Even Condon got swept up in the destruction, injuring her foot in an on-field accident, coaching Cal Poly’s final series of the season in a walking boot and going into today’s season finale one victory short of 200 for her Mustangs career.
Cal Poly twice took visiting Pacific to extra innings in Friday’s doubleheader — once erasing a four-run deficit with a seventh-inning rally — but in step with the rest of the season, the Mustangs lost 6-4 in 10 innings and 9-8 in eight.
The Tigers clinched their first Big West title and the conference’s only automatic NCAA postseason berth.
Long out of contention, Cal Poly (10-36, 6-14 Big West) fell to 1-3 on the season in extra-inning games. Pacific (37-16, 16-4 Big West) improved to 7-0 in extra-inning games.
Similar to the Mustangs’ early-season 6-5 eight-inning loss to Arizona State — which currently sits at No. 1 in the country in both polls — Cal Poly proved it could hang with a championship-caliber team, but all that stands to be remembered are outcomes of defeat.
That’s life on the razor’s edge. The big question is whether the Mustangs can fall on the positive side of it next season with a roster that will be largely unchanged.
“I see some really good seasons and some really great players,” said Cal Poly senior Anna Cahn, who’s had an MVP-like season at the plate but struggled in the pitching circle. “Personally, it took me some time to get used to college and not just the softball, but school and life and everything. It’s a learning year or two, and I think that they’re going to be a really great team next year and the year after that.”
Five true freshmen have appeared in at least 39 of Cal Poly’s 46 games so far this season. For them, it was truly a learning experience.
The Mustangs lost seven of their first eight games and only won two of their first 19, 12 of which were against nationally ranked opposition.
“We got hammered with top-14 and top-15 teams,” Condon said, “and our freshmen kind of got shell-shocked and realized, ‘Oh, this is hard.’ I think if we had taken a couple of those early on, it would be a completely different season. But I think that their confidence got the best of them, and they started questioning.
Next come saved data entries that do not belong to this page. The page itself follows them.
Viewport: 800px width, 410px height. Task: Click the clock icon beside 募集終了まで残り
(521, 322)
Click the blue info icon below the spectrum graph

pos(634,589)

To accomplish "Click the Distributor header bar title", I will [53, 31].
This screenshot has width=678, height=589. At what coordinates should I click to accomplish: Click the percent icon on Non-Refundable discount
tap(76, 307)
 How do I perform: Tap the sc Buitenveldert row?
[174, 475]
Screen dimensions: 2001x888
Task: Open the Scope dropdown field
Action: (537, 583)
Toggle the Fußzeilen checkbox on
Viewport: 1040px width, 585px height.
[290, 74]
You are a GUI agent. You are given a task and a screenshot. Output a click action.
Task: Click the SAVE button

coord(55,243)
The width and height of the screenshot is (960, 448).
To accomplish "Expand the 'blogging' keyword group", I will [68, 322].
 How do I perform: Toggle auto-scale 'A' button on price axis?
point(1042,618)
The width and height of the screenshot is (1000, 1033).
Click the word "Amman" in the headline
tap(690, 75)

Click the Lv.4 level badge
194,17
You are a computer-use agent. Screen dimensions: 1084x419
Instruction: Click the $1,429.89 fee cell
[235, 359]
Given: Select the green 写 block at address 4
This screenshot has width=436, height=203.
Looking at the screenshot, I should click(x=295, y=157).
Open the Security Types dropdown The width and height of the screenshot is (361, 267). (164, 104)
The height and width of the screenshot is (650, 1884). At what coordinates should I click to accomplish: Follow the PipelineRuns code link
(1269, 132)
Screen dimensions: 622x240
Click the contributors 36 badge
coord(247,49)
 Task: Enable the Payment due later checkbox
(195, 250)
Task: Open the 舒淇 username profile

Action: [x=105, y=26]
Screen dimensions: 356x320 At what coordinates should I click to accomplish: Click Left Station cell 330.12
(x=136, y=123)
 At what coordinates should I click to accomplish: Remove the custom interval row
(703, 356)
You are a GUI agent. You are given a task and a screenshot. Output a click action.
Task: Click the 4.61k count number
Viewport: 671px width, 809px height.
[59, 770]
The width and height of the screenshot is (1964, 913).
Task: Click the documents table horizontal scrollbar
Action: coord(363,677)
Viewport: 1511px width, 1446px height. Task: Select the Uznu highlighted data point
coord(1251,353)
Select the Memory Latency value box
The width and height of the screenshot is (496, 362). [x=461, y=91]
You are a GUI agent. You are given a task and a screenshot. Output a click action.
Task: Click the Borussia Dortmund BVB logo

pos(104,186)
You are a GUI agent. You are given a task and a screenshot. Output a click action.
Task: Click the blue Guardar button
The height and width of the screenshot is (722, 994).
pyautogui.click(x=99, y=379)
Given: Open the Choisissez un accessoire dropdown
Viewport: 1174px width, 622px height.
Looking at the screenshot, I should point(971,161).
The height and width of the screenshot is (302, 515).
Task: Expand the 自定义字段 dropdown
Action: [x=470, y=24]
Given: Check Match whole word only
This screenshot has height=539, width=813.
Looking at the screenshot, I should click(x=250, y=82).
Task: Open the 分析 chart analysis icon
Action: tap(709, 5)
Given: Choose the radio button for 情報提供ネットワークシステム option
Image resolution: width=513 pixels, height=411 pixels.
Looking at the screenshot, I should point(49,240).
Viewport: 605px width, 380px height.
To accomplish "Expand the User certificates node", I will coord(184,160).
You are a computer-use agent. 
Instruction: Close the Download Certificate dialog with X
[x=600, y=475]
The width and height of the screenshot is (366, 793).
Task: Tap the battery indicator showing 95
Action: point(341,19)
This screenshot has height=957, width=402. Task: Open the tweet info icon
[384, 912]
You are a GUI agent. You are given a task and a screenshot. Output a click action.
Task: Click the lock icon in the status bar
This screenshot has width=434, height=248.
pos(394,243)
We struggled in the circle, we struggled defensively and we struggled at the plate.”
While younger players tried to adapt to a higher level, the Mustangs’ two seniors, Cahn and catcher Stephanie Correia, attempted to lead the team to overall success in their final year.
The duo has combined for 53 RBI (46 percent of the team’s total), and Cahn continued her prolific career at the plate.
Cahn ranks in the top three in six of Cal Poly’s career offensive categories. She shattered the record for career walks, led the conference in walks each of the past two seasons and still tied the single-season school record with 14 home runs this year.
“We’ve really struggled in front of her and behind her,” Condon said, “and when you don’t get that protection, every team comes in and says, ‘Don’t let her beat us. Don’t let Cahn beat us.’ It’s a compliment, but it’s also frustrating. She got, what, only a couple good pitches to hit today?”
As a team, the Mustangs are batting just .232, and only Cahn (.318) and junior outfielder Nora Sobczack (.311) are hitting better than .272.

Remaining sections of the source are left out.